2026年8月29日(土)、東北福祉大学ステーションキャンパスにおいて、「高校生のための公開講座—心理学でひらく未来と『探究』のヒント—」を開催しました。
今回の講座では、心理学の基本的な考え方や研究の進め方をはじめ、企業・医療・教育などさまざまな分野で心理学がどのように活かされているのかを紹介。さらに、高校で取り組む「総合的な探究の時間」をより深めるための、心理学を活用した探究のヒントについても取り上げました。
身近なテーマから広がる、心理学の世界
講座では、「心理学はどんな学問?」と題したミニ講座を皮切りに、心理学の基本的な考え方や研究の進め方、「心理学で何がわかるのか」を紹介しました。続いて、「企業で活かす」「医療分野で活かす」「教育分野で活かす」をテーマに、それぞれの分野における心理学の活用について紹介しました。
企業分野では、買い物やコミュニケーションなど身近な場面を題材に、社会・集団心理学や産業・組織心理学の知見を紹介。医療分野では、公認心理師の仕事や医療現場における心理学の役割について、教育分野では、思春期のこころや学校生活を支える心理学について学びました。
参加した高校生からは、「それぞれの講座で身近な例などをあげて説明されていて分かりやすかった」「別の講座で出てきたキーワードが後の講座でも登場し、心理学の中の分野同士のつながりも感じられた」といった感想が寄せられました。
「探究」を通して、心理学をもっと深く
「探究」で心理学に取り組むヒントをテーマに、心理学を題材とした探究学習をどのように進めていくのかについて紹介しました。「テーマの見つけ方」や「研究の進め方」など、心理学を探究する際の具体的な視点を知ることで、高校での探究活動をさらに深めるきっかけとなりました。

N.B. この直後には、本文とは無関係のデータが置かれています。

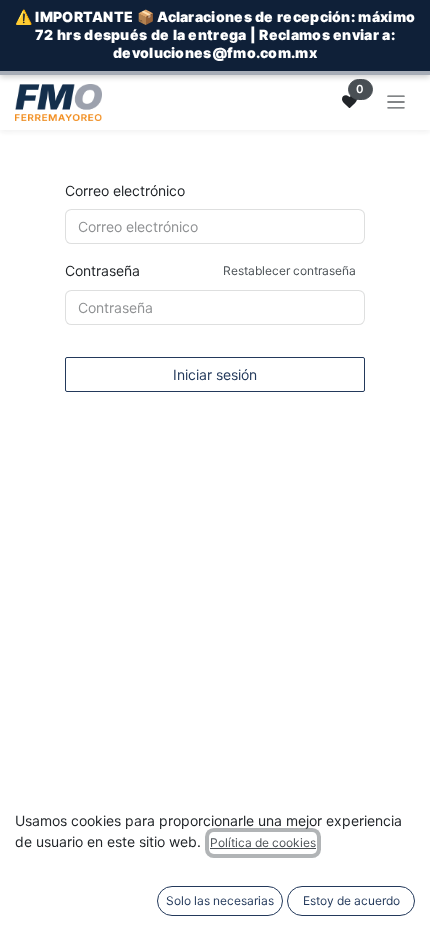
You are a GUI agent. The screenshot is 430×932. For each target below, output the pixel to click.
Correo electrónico (125, 190)
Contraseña (210, 270)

参加した高校生からは、「心理学の探究のヒントを得ることができてとても勉強になった」「興味のあることへの調べ方も知ることができたので、これからの探究活動へ繋げていきたい」といった声が聞かれました。
心理学への興味を、次の学びへ
講座全体を通して、高校生からは「心理学についての興味が深まりました」「心理学が幅広く、奥深い学問であることを知ることができ、より興味が深まりました」といった声が寄せられました。
また、「入学後に学びたい分野を絞ることができた」「心理学の現場で、実際にどんな仕事や研究が行われているのか理解を深め、自分が学びたい分野がどこに当てはまるのか確かめることができた」という感想もあり、大学での学びや将来の進路を考える機会にもなったようです。今回の公開講座が、高校生の皆さんにとって、心理学の面白さや奥深さに触れるとともに、自分の興味や将来について考えるきっかけとなれば幸いです。
福祉心理学科では、これからも高校生の皆さんが「こころを科学する」面白さに触れ、心理学を人や社会のために活かす可能性を感じられる学びの機会を提供していきます。